What's Your Take on Christians Using Antidepressants?
The following is an edited transcript of the audio.
What's your take on Christians using antidepressants?
In the end I'm going to say that there are times when I think it is appropriate, but I want to go there cautiously and slowly, with warnings.
Depression is a very complex thing. It's got many layers. I think we all would agree that there are conditions in which nobody would deny that certain people are depressed in a pathological way, because they're immobile. They're not even able to function.
And then there's a continuum of discouragements and wrestlings with having an Eeyore-type personality, which may or many not be depressed.
So that means that I want to be so careful not to have a knee-jerk reaction. When you come into my office and describe to me your discouragements, I don't want my first response to be, "See a doctor and get a prescription."

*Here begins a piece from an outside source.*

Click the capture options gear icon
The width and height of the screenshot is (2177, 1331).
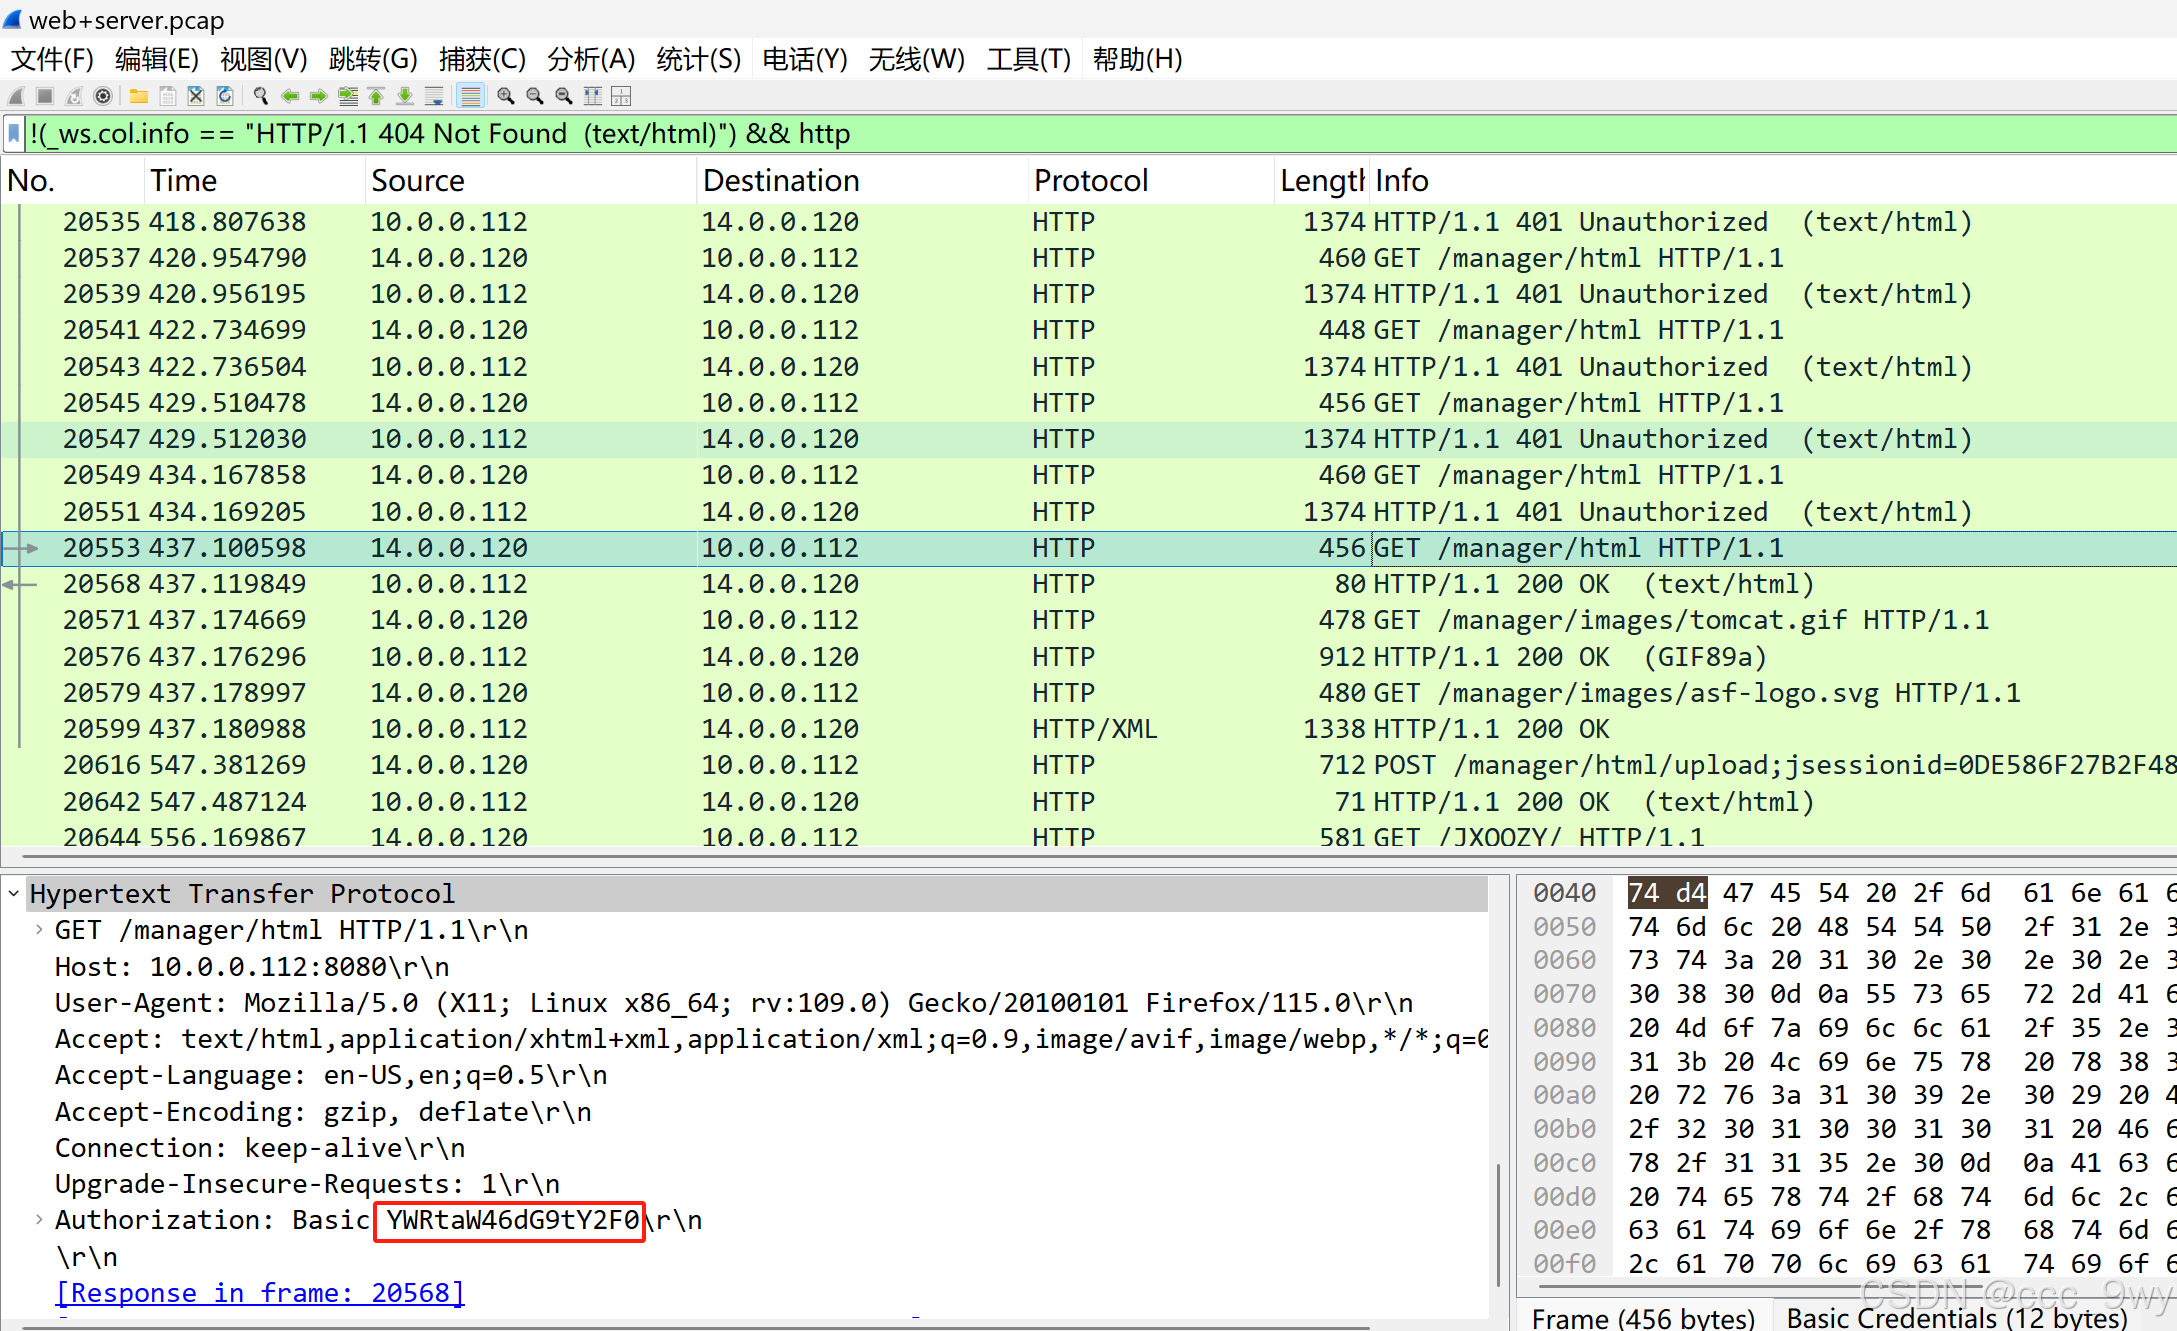coord(102,96)
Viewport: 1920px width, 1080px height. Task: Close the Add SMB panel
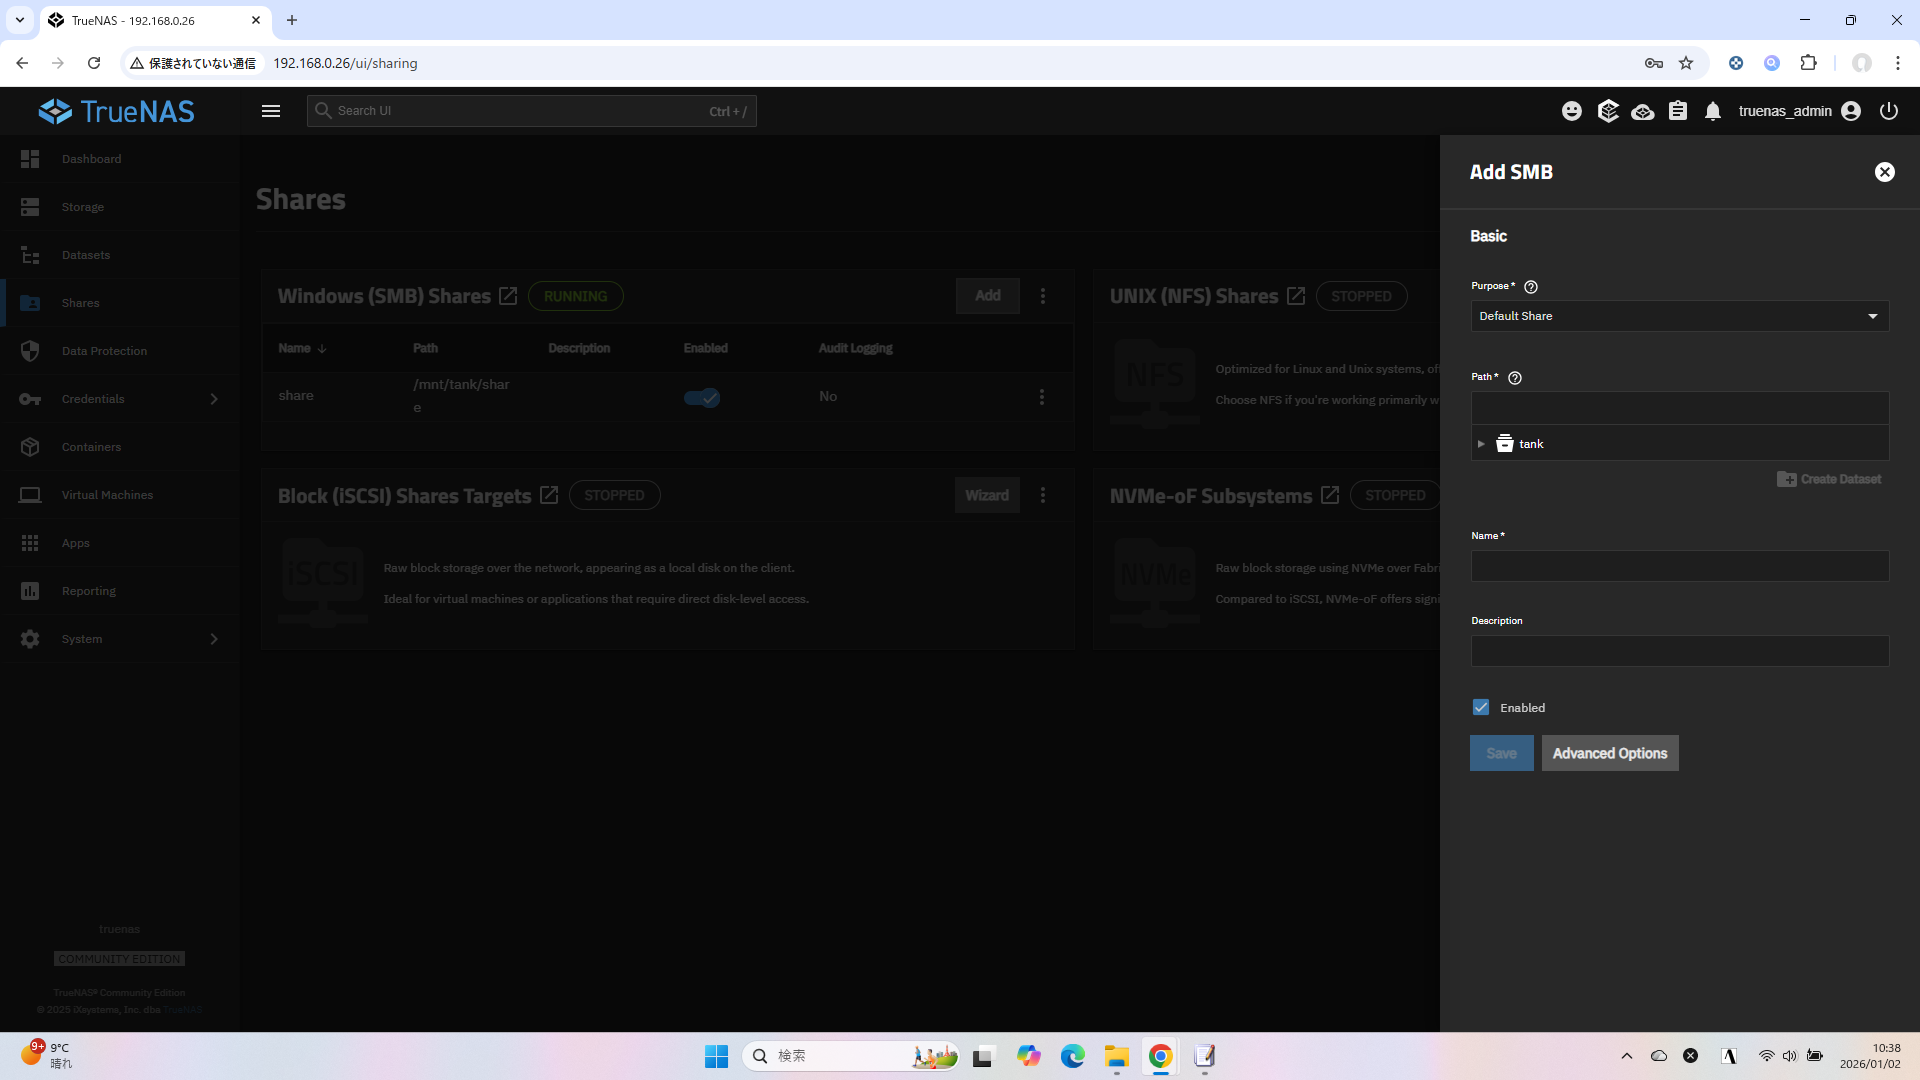tap(1884, 172)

I fear that is way too quick today. The number of people on antidepressants as a first course rather than a last course is large.
And the assumption is that you can't make any progress in counseling unless you get yourself stabilized or something.
So I just want to be very cautious.
As a Christian who believes that Christ is given by the Holy Spirit to deliver us from discouragements and from unbelief and from sorrow and to help us live a life of usefulness, what makes me able to allow for antidepressants is the fact that medicine corresponds to physical realities.
And the physical realities are that we get headaches that make us almost unable to think. Migraine headaches can put a man out. And we are pretty much OK if the doctor can help us find some medicine that would not let us get these immobilizing headaches.
And the headaches clearly have a spiritual impact, because they're making me unable to read my Bible and function in relation to people that I want to love and serve. And so medicine becomes spiritually effective in that way.
So we apply this principle that we all use to depression, and then the fact that the body is included in depression. Whether we should use the terms "chemical imbalances"—I've read both sides on that. Some people say that there is no scientific evidence for such a thing and others say that it is a given. Whatever. Everybody knows that there are physical dimensions to depression.
If that physical dimension could be helped by medicine—in the short run especially, sometimes long term—then I think, in God's grace and mercy, we should take it as a gift from his hand.